As Ovechkin and his teammates celebrated their Stanley Cup victory over the weekend, the Capitals captain included the young cancer survivor, allowing him to get an up close look at the trophy.

If you’ll recall, it was Ovechkin who surprised Luey with a special video message during an October episode of Sportnet’s “Hometown Hockey.” The Capitals forward invited the Niagara Falls, N.Y. native to meet up after the team’s game in Toronto in November, which happened to be the Maple Leafs’ “Hockey Fights Cancer Night.”

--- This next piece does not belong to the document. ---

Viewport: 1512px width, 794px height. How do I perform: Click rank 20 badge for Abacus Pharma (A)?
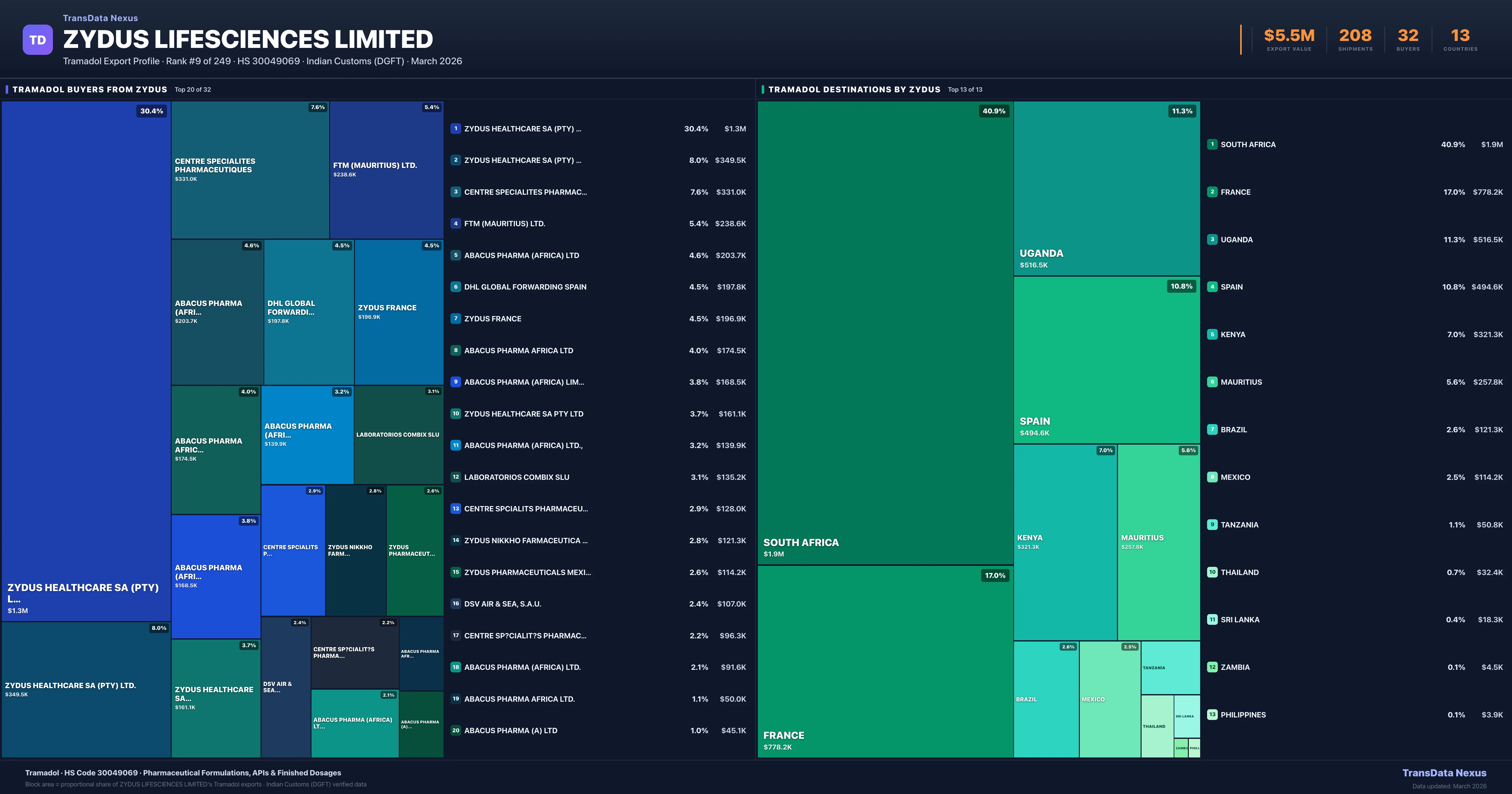coord(455,731)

Luey got to be on the Capitals’ bench during warmups and later he announced their starting lineup before that night’s game. Before puck drop, Ovechkin promised his young fan that if he scored that night he would try and find him in the crowd. Ovechking would not only score but record a hat trick during the victory.

Luey, who beat osteosarcoma, a type of bone cancer, was a good luck charm for the Capitals this season. Along with the November win in Toronto, he also attended victories against the Buffalo Sabres in February and during the Stadium Series game in Annapolis, Maryland in March against the Maple Leafs. As you’d expect, Ovechkin scored in those games as well.

“It was awesome to see your team finally win after so many crushing years of defeat,” Luey told the Niagara Falls Review. “It’s amazing to see my hero do so well and then finally get over the hump of winning a Stanley Cup.”